-
Notifications
You must be signed in to change notification settings - Fork 339
Comparison of SQL and SPL:Join Operations (Ⅲ)
【Abstract】
The join operation is used to combine records of two or more tables. This essay explains the handling of join operations using SQL and SPL. By exploring solutions and basic principles of the two commonly used programming languages and providing sample programs written in them, we try to find the faster and more efficient way for you.
In this essay, we focus on the handling of table joins with many-to-many relationship.
The many-to-many relationship exists between tables where one record in table A corresponds to any number of records in table B and vice versa.
We use cross join to handle this type of relationship. One record of table A will join up with each record of table B to generate new records, so the number of rows in the returned result set is the product of numbers of rows in the two tables. SQL CROSS JOIN is used to do the cross join. SPL has xjoin() function to do the job. In real-world situations, the many-to-many relationship is rare. Now let’s look at how to handle such a scenario through matrix multiplication.

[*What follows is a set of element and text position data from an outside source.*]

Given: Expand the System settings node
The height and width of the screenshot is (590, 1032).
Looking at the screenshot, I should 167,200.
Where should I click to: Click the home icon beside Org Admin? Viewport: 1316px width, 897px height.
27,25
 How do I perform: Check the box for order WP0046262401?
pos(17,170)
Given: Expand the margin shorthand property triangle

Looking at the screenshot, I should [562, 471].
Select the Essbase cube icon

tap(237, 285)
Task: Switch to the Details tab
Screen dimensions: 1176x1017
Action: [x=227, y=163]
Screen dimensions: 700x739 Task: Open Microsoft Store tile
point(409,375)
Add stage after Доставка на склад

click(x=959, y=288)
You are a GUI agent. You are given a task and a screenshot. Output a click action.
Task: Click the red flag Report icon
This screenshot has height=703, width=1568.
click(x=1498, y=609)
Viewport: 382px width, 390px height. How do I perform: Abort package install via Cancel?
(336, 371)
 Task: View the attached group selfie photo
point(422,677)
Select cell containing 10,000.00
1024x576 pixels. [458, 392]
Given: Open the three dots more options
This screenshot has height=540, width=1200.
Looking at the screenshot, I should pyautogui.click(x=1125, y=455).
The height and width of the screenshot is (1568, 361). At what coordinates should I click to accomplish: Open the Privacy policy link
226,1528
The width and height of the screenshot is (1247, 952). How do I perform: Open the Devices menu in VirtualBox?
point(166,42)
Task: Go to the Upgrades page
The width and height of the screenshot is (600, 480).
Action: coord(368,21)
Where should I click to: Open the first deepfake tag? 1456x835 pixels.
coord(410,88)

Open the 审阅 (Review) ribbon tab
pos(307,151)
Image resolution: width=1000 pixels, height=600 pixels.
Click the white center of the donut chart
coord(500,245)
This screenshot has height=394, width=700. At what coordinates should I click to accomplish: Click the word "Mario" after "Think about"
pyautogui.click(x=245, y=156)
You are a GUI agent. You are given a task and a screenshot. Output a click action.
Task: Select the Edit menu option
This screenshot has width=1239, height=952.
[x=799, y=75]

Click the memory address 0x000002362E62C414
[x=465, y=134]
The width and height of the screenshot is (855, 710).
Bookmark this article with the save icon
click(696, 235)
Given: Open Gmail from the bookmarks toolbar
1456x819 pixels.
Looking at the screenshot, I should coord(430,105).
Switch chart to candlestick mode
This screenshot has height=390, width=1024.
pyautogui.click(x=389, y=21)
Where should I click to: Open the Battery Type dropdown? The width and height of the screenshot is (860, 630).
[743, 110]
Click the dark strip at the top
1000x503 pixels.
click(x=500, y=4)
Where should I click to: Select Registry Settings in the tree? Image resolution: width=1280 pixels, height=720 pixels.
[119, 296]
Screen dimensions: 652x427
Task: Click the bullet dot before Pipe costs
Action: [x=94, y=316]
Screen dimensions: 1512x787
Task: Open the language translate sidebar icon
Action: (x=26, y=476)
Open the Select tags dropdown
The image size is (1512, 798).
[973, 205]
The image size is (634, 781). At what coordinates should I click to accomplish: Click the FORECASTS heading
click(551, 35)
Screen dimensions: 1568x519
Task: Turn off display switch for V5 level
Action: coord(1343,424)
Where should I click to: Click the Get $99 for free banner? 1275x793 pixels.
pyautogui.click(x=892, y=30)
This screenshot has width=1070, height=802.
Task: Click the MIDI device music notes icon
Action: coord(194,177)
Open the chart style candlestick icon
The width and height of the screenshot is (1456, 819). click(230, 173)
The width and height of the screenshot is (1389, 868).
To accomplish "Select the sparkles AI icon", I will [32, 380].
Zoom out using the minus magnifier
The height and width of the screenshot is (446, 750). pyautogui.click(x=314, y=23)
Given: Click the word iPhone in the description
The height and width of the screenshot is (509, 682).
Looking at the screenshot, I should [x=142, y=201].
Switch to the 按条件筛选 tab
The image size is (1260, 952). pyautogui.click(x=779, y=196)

【Example 1】Calculate the product of two matrices. The two matrix tables are stored respectively in MATRIXA and MATRIXB:
MATRIXA:
ROW | COL | VALUE |
---|---|---|
1 | 1 | 1 |
1 | 2 | 2 |
1 | 3 | 3 |
2 | 1 | 4 |
2 | 2 | 5 |
2 | 3 | 6 |
MATRIXB:
ROW | COL | VALUE |
---|---|---|
1 | 1 | 1 |
1 | 2 | 4 |
2 | 1 | 2 |
2 | 2 | 5 |
3 | 1 | 3 |
3 | 2 | 6 |
The mathematical formula for solving this task is as follows:
SQL solution:
The matrix multiplication involves many-to-many relationship, which is handled in SQL through the cross join. First, we cross product the two matrix tables to select records where COL value in table A is equivalent to ROW value in table B. Second, sum values with same COL and ROW values. Below are SQL statements:
SELECT
"ROW",COL,SUM(VALUE1*VALUE2) VALUE
FROM (
SELECT
A."ROW",A.VALUE VALUE1,B.COL,B.VALUE VALUE2
FROM MATRIXA A
CROSS JOIN
MATRIXB B
WHERE A.COL=B."ROW"
)
GROUP BY "ROW",COL
ORDER BY "ROW",COL
SPL solution:
SPL offers xjoin() function to perform cross join.
A | |
---|---|
1 | =T("MatrixA.csv") |
2 | =T("MatrixB.csv") |
3 | =xjoin(A1:A; A2:B, A.COL==A2.ROW) |
4 | =A3.groups(A.ROW, B.COL; sum(A.VALUE * B.VALUE):VALUE) |
A1: Import MatrixA table.
A2: Import MatrixB table.
A3: The xjoin() function performs cross join, as well as the conditional filtering at the same time.
A4: Group rows by the condition that COL value is equivalent to ROW value and sum products of values in each group.
A non-equi-join is one where the joining condition is not equivalence comparison. Examples of such joins include finding whether an age is included in a specific age group and whether the income belongs to a certain income level.
【Example 2】Find which age group a person falls in based on COMMUNITY table and AGE_GROUP. Below is part of the source data:
COMMUNITY:
ID | NAME | AGE |
---|---|---|
1 | David | 28 |
2 | Daniel | 15 |
3 | Andrew | 65 |
4 | Rudy | |
… | … | … |
AGE_GROUP:
GROUP_NAME | START | END |
---|---|---|
Children | 0 | 15 |
Youth | 16 | 40 |
Middle | 41 | 60 |
Old | 61 | 100 |
SQL solution:
There are no age record for some community residents, so we use LEFT JOIN to handle this task:
SELECT
ID,NAME,AGE,GROUP_NAME
FROM COMMUNITY C
LEFT JOIN
AGE_GROUP A
ON A."START"<=C.AGE AND A."END">=C.AGE
ORDER BY ID
SPL solution:
SPL offers xjoin() function to perform cross join. The function works with @1 option to enable a left join.
A | |
---|---|
1 | =T("Community.txt") |
2 | =T("AgeGroup.txt") |
3 | =xjoin@1(A1:C; A2:A, A2.START<=C.AGE && A2.END>=C.AGE) |
4 | =A3.new(C.ID, C.NAME, C.AGE,A.GROUP_NAME) |
A1: Import Community table.
A2: Import AgeGroup table.
A3: The xjoin@1() function left joins the two tables according to the first table and get records corresponding to each group. When a record does not match any age group, just keep it and set its corresponding age group as null.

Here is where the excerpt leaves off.